La soluzione, al di là del processo di transizione energetica che dovrebbe mandare progressivamente in pensione questa tipologia di impianti, sta nella risorsa idrica utilizzata. Ecco perché un gruppo di ricercatori dell’Università del Wyoming ha voluto studiare l’impiego di acque salmastre e salate al posto di quella dolce per il raffreddamento delle centrali termoelettriche a combustibili fossili. Un approccio, spiegano gli scienziati, che potrebbe tornare utile anche per i futuri impianti dotati di sistemi di cattura della CO2, la cui impronta idrica è destinata ad aumentare.
Per il gruppo “il trattamento delle acque sotterranee salmastre per il raffreddamento delle unità di generazione termoelettrica può aiutare ad alleviare la potenziale concorrenza per le risorse di acqua dolce tra diversi settori nelle regioni a rischio idrico”. C’è però un problema con questo approccio: i sali e i minerali disciolti nell’acqua salmastra devono essere preventivamente rimossi, un processo energivoro che produce salamoie concentrate da smaltire. Esiste in realtà un metodo chiamato “scarico liquido zero” che riduce al minimo l’impatto ambientale della desalinizzazione, ma è particolarmente costoso.
Quanto costa tagliare l’acqua dolce alla produzione termoelettrica?
La ricerca ha esaminato la fattibilità tecnica ed economica di diverse tecniche di desalinizzazione, stimando anche la quantità di acqua dolce risparmiata, l’efficacia in termini di costi dell’intervento e l’impatto sulla capacità di generazione netta delle centrali elettriche.
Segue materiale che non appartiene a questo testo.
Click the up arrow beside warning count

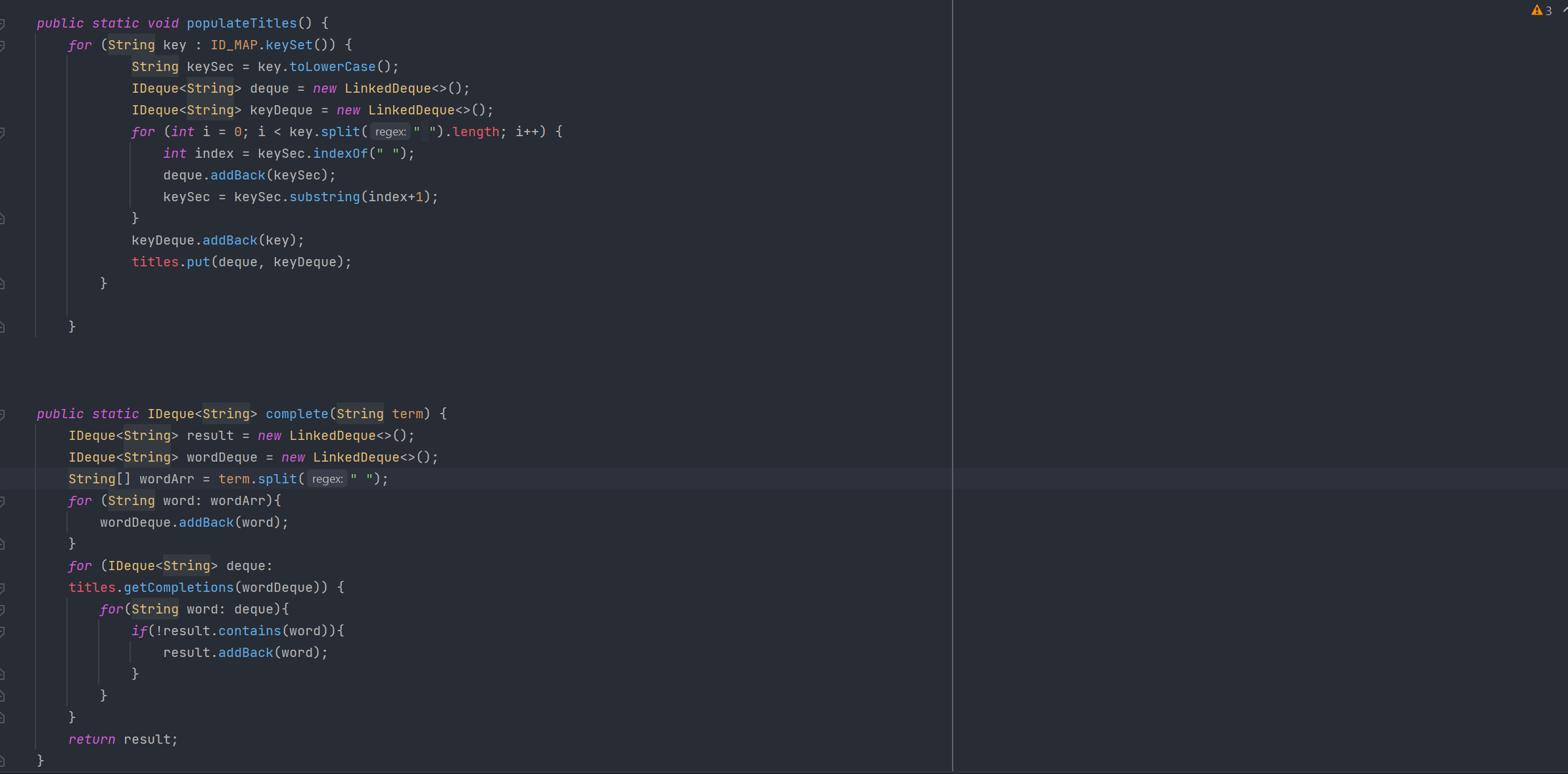(1565, 10)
Gli autori hanno concluso che l’adeguamento degli impianti per il trattamento delle acque sotterranee salmastre potrebbe eliminare quasi completamente l’uso di acqua dolce, aumentando il costo della produzione dall’8% al 10%.
“Il nostro studio rivela i compromessi in termini di risparmio di acqua dolce, costi e capacità di generazione elettrica”, spiega lo scienziato Zitao Wu e autore principale della pubblicazione sulla rivista Nature Water (testo in inglese). I ricercatori consigliano un ulteriore sviluppo delle tecnologie per il trattamento dell’acqua salmastra, insieme allo studio di altre fonti d’acqua non tradizionali per il raffreddamento delle centrali termoelettriche, come i reflui urbani o l’acqua prodotta dall’estrazione di petrolio e gas.